◆ **GOAL**
Rewrite the full listing below, substituting "How can I do" for every instance of "How do I perform" and leaving everything else unchanged.

==== SUPPLIED DATA

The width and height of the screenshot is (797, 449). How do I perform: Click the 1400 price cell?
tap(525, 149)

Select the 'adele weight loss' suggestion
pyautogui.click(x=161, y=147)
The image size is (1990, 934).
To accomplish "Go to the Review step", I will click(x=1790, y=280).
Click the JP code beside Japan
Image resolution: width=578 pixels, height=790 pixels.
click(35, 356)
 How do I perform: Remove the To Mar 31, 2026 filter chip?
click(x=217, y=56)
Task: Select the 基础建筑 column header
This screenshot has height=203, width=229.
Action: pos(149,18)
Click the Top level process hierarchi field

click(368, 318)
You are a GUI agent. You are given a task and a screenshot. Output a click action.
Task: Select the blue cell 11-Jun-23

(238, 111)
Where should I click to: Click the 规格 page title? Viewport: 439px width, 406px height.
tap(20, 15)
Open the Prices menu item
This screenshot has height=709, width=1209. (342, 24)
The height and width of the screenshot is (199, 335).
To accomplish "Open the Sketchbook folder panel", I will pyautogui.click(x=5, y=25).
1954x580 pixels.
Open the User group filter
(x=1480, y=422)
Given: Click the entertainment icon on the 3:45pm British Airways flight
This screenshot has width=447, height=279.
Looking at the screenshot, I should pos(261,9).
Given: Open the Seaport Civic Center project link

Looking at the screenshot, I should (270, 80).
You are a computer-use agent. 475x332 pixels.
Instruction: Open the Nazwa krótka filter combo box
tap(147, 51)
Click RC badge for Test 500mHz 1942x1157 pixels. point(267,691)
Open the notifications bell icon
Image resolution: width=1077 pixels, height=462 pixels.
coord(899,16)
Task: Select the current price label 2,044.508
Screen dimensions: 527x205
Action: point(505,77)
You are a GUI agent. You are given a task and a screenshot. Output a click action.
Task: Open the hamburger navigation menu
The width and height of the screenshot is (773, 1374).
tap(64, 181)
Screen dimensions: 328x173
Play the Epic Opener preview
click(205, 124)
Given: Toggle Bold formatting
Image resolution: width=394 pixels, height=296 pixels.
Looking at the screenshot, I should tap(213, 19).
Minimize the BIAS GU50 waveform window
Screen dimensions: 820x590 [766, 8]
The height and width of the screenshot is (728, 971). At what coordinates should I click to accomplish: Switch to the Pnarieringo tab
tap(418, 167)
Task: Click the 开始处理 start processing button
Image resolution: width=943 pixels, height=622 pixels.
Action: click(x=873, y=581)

========

◆ **ANSWER TO THE TASK**
The width and height of the screenshot is (797, 449). How can I do: Click the 1400 price cell?
tap(525, 149)

Select the 'adele weight loss' suggestion
pyautogui.click(x=161, y=147)
The image size is (1990, 934).
To accomplish "Go to the Review step", I will click(x=1790, y=280).
Click the JP code beside Japan
Image resolution: width=578 pixels, height=790 pixels.
click(35, 356)
 How can I do: Remove the To Mar 31, 2026 filter chip?
click(x=217, y=56)
Task: Select the 基础建筑 column header
This screenshot has height=203, width=229.
Action: pos(149,18)
Click the Top level process hierarchi field

click(368, 318)
You are a GUI agent. You are given a task and a screenshot. Output a click action.
Task: Select the blue cell 11-Jun-23

(238, 111)
Where should I click to: Click the 规格 page title? Viewport: 439px width, 406px height.
tap(20, 15)
Open the Prices menu item
This screenshot has height=709, width=1209. (342, 24)
The height and width of the screenshot is (199, 335).
To accomplish "Open the Sketchbook folder panel", I will pyautogui.click(x=5, y=25).
1954x580 pixels.
Open the User group filter
(x=1480, y=422)
Given: Click the entertainment icon on the 3:45pm British Airways flight
This screenshot has width=447, height=279.
Looking at the screenshot, I should pos(261,9).
Given: Open the Seaport Civic Center project link

Looking at the screenshot, I should (270, 80).
You are a computer-use agent. 475x332 pixels.
Instruction: Open the Nazwa krótka filter combo box
tap(147, 51)
Click RC badge for Test 500mHz 1942x1157 pixels. point(267,691)
Open the notifications bell icon
Image resolution: width=1077 pixels, height=462 pixels.
coord(899,16)
Task: Select the current price label 2,044.508
Screen dimensions: 527x205
Action: point(505,77)
You are a GUI agent. You are given a task and a screenshot. Output a click action.
Task: Open the hamburger navigation menu
The width and height of the screenshot is (773, 1374).
tap(64, 181)
Screen dimensions: 328x173
Play the Epic Opener preview
click(205, 124)
Given: Toggle Bold formatting
Image resolution: width=394 pixels, height=296 pixels.
Looking at the screenshot, I should tap(213, 19).
Minimize the BIAS GU50 waveform window
Screen dimensions: 820x590 [766, 8]
The height and width of the screenshot is (728, 971). At what coordinates should I click to accomplish: Switch to the Pnarieringo tab
tap(418, 167)
Task: Click the 开始处理 start processing button
Image resolution: width=943 pixels, height=622 pixels.
Action: click(x=873, y=581)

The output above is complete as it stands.